I think of him now with that last wave ; digging the fresh furrows ; cutting open the ground in spring ; the robin perched on his head , in the tangle of his long wind blown hair ; and the wheel barrow ; the articulate gesture he'd made so devotedly to a four year old boy .
I take back the layers of paint and creosote and see the artistry of a man left on the farm . Who should have been making Chippendale chairs , delicate tables , which seem to have grown from the very soil itself .and I see the depth of his sense of family ; his filial loyalty his sense of clan of an ancient tribe of Clare
I see the layers of


I too come from the seeds of this opened soil , where I and we all shall return .and as I too grow older I feel the sense of tide and stream ; of wind and crash of wave ; ocean beating relentlessly on the Cliffs of Moher . Times of exuberance and misery side by side ,or one following on the heels of the other .Times of strife , rebellion , war and eventual Republic .Of times of parting and of coming together ; the joy of a newborn child and the waking of the deceased .

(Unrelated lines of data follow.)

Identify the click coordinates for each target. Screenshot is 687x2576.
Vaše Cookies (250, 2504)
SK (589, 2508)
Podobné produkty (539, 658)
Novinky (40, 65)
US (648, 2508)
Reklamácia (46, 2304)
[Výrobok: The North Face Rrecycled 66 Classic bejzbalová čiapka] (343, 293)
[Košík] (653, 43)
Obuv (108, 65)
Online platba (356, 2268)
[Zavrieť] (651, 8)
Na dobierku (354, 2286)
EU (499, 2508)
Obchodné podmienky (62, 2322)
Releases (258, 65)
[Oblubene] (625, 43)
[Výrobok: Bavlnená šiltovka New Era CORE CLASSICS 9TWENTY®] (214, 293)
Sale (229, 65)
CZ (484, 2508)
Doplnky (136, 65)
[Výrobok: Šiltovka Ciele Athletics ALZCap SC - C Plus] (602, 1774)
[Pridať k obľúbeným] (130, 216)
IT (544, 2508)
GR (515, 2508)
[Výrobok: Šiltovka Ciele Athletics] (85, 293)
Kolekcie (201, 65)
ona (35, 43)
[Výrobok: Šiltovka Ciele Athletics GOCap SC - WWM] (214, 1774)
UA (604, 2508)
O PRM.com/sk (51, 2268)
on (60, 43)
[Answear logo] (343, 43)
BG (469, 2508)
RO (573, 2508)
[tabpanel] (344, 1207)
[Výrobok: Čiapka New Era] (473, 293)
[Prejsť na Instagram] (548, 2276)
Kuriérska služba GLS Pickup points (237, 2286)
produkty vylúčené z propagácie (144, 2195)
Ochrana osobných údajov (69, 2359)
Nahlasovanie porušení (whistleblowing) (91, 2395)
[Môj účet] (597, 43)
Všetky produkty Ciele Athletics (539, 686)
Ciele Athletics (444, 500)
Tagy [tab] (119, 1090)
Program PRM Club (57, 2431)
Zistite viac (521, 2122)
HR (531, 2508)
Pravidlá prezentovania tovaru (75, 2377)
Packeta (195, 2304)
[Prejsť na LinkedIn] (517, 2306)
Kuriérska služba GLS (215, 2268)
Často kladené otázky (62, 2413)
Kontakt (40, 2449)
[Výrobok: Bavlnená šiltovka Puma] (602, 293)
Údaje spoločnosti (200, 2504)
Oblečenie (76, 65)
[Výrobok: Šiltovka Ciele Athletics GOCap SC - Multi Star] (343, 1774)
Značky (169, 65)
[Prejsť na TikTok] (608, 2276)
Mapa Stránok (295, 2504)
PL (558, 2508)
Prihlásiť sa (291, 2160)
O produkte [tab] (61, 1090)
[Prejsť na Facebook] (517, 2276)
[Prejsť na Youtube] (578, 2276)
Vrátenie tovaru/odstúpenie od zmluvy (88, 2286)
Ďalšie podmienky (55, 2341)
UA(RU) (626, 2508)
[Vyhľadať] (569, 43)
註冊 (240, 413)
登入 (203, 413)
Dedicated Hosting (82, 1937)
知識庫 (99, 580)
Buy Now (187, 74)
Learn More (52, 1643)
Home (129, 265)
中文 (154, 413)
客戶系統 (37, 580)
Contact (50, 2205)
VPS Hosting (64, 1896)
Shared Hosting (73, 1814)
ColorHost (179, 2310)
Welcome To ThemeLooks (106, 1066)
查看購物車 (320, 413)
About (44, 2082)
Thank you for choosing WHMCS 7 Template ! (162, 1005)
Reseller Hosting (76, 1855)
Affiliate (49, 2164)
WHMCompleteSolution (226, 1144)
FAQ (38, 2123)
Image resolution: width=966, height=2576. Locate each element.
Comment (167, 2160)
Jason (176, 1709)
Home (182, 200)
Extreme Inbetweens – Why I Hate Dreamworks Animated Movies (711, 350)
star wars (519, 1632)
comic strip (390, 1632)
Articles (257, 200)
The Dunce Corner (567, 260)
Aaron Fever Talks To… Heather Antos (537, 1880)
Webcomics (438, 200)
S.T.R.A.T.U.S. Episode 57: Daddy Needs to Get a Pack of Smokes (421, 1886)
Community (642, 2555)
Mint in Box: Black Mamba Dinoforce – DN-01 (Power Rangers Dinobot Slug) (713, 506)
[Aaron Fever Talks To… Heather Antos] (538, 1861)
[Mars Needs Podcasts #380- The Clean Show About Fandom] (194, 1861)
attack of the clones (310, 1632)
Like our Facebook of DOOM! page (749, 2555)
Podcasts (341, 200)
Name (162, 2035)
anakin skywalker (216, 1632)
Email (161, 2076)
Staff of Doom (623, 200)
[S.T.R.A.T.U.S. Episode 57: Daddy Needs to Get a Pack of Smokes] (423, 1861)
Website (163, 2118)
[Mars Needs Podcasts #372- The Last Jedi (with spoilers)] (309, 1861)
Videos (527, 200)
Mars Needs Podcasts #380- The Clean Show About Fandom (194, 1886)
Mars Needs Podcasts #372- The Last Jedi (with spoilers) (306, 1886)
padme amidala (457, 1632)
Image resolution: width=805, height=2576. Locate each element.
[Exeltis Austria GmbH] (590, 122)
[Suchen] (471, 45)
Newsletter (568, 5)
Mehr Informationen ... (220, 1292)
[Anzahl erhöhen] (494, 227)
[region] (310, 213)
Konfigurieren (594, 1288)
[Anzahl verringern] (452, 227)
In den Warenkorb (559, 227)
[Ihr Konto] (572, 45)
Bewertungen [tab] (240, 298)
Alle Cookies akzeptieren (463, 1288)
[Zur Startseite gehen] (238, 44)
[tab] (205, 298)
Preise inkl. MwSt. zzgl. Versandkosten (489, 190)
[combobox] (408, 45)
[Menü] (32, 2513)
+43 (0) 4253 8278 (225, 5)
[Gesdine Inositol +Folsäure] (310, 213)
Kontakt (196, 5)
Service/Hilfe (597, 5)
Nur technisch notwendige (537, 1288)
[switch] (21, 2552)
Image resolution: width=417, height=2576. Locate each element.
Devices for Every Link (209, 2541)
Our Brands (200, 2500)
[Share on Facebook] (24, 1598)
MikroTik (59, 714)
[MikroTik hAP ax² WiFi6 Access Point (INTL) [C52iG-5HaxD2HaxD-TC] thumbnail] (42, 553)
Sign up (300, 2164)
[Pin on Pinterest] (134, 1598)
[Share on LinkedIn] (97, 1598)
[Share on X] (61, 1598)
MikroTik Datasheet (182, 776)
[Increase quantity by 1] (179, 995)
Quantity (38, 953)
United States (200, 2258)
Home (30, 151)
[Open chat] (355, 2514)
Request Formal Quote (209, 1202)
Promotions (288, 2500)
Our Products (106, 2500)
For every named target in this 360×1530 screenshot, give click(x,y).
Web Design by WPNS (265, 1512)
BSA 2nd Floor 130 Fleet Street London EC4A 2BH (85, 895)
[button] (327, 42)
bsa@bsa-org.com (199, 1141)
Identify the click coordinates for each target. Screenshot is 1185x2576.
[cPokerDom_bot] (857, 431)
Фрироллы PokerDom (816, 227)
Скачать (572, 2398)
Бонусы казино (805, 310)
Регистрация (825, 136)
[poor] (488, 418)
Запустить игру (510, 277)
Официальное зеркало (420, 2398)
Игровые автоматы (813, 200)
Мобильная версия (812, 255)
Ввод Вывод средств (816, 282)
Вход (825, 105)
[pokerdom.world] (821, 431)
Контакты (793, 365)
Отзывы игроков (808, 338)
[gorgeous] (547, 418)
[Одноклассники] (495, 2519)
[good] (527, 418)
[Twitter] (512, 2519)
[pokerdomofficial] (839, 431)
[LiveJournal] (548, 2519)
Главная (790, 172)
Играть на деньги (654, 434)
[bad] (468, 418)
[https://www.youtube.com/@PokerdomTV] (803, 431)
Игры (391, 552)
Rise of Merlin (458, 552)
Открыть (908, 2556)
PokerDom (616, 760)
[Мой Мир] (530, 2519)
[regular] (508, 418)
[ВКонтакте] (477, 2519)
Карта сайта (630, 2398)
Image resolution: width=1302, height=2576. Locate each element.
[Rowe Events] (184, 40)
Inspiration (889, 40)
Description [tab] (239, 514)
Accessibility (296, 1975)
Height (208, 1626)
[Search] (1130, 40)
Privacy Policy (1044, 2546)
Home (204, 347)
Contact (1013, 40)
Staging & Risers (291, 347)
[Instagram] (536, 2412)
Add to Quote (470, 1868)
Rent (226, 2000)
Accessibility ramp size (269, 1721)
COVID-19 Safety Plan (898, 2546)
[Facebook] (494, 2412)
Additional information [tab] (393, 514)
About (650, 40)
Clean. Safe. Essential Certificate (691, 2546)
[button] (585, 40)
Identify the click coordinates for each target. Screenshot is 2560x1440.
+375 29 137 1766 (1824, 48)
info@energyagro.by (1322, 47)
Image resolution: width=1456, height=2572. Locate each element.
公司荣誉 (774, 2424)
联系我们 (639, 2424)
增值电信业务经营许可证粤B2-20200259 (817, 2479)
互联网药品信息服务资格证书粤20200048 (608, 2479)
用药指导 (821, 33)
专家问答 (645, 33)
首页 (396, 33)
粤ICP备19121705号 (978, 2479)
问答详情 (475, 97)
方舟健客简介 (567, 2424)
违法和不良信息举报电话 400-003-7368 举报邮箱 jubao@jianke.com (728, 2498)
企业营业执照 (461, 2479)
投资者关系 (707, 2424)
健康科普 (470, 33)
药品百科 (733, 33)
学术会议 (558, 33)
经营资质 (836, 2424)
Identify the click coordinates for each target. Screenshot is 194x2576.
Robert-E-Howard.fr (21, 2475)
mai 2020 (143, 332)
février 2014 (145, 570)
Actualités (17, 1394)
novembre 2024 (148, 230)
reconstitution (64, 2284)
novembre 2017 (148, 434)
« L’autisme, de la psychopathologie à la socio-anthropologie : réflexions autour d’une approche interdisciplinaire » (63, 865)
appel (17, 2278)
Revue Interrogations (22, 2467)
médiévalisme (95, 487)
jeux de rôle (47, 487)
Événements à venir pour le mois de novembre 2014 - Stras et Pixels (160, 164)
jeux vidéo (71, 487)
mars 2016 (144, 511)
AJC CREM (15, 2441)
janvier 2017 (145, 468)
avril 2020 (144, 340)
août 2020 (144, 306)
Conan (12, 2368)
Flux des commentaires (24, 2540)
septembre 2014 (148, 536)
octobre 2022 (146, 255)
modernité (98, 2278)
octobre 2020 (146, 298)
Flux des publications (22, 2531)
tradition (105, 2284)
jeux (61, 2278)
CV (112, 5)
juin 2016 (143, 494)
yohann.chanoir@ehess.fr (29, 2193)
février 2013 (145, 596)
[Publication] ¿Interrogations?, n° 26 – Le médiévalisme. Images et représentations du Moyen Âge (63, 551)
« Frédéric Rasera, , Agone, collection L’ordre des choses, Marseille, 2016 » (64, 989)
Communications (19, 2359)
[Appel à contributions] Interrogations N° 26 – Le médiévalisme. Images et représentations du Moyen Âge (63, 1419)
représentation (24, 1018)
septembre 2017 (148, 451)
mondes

In the deep valley of that homestead of my forebears I am frail against their demands . But I feel the heart pulse through the ground , the still slabs , the flagstones which ground me ; the slanted watchful eyes of the stone walls of Clare ;the whisper of the wind through its tilted slits like a flute as yet unplayed .
I see the little pretences of the letter of officialdom from the UN ; the Jaguar in the paddock , my uncle returning from the UK walking up the avenue , wind blowing his fawn Crombie overcoat ; his Jaguar parked in the front yard , his taking a pale of milk from his father and pouring it down the drain ; As a doctor he could do nothing ;;Nothing '' for his father - my grandfather unless he prepared himself for the operation on his prostate which he had organised in Harley Street . ''a half pail at a time '' - he insisted , and his father went inside and I followed him , just to see him light his pipe so slowly , ruminating and when the first puffs of magnificent blue and grey came from the corner of his mouth filling the air with an aroma I adored …then he would give me a half crown and say
''don't say anything to your father '' - He would wink . It was our secret . Then we would walk ouut the back door , and crossing a little stream he would take the pipe from his mouth and point
'' that where JoJo Nono fell .!!.'' Right there ..''
And when I asked my father who Jojo nono was he looked at in a wild surprise and asked me who told you about him''
''Pappa told me where he fell ..did he die there ??
I never got the answer .






Now , and for some time I am shackled to that child's wheelbarrow , which I got on my fourth birthday . It is always with me to remind me of the burden ; it carries the compass of all morality and laws of my imposed nature , soil and kin and race and tribe , which are determined by the invigilators of my race . But now I can only try to pull much more and push much less , for as I age I acquiesce to the things that simply are , and the road which has hurry and neither has it turning .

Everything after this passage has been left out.